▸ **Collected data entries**
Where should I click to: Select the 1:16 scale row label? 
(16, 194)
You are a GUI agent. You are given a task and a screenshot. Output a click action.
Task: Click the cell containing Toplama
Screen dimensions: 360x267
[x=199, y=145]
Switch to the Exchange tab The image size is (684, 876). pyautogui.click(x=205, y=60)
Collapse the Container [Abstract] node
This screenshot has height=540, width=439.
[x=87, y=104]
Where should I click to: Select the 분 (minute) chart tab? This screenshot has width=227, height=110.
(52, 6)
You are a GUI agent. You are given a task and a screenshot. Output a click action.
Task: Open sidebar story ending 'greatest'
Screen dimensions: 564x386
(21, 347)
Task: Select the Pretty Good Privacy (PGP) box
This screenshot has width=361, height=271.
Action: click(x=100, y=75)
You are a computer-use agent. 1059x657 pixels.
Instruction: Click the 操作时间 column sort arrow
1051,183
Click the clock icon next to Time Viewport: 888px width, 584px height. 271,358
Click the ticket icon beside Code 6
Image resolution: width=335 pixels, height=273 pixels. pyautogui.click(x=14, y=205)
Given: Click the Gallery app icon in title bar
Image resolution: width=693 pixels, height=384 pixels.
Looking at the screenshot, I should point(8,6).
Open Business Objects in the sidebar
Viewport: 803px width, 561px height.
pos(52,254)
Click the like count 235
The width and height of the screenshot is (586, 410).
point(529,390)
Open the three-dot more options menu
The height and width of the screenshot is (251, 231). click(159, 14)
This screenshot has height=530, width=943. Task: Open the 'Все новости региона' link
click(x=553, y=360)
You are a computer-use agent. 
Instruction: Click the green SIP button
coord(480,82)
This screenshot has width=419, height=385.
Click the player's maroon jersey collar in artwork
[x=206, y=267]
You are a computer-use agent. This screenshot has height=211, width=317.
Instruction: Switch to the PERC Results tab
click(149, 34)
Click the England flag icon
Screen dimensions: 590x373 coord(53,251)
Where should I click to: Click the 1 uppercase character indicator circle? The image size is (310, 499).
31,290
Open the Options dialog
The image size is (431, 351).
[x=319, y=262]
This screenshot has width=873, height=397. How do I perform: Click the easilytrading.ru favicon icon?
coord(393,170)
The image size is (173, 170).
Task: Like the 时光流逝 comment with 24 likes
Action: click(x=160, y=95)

▸ **What the task asks**
Each line in the data that holds the word "computer" must be copied.

▸ **Task solution**
You are a computer-use agent. 1059x657 pixels.
You are a computer-use agent. 
You are a computer-use agent. This screenshot has height=211, width=317.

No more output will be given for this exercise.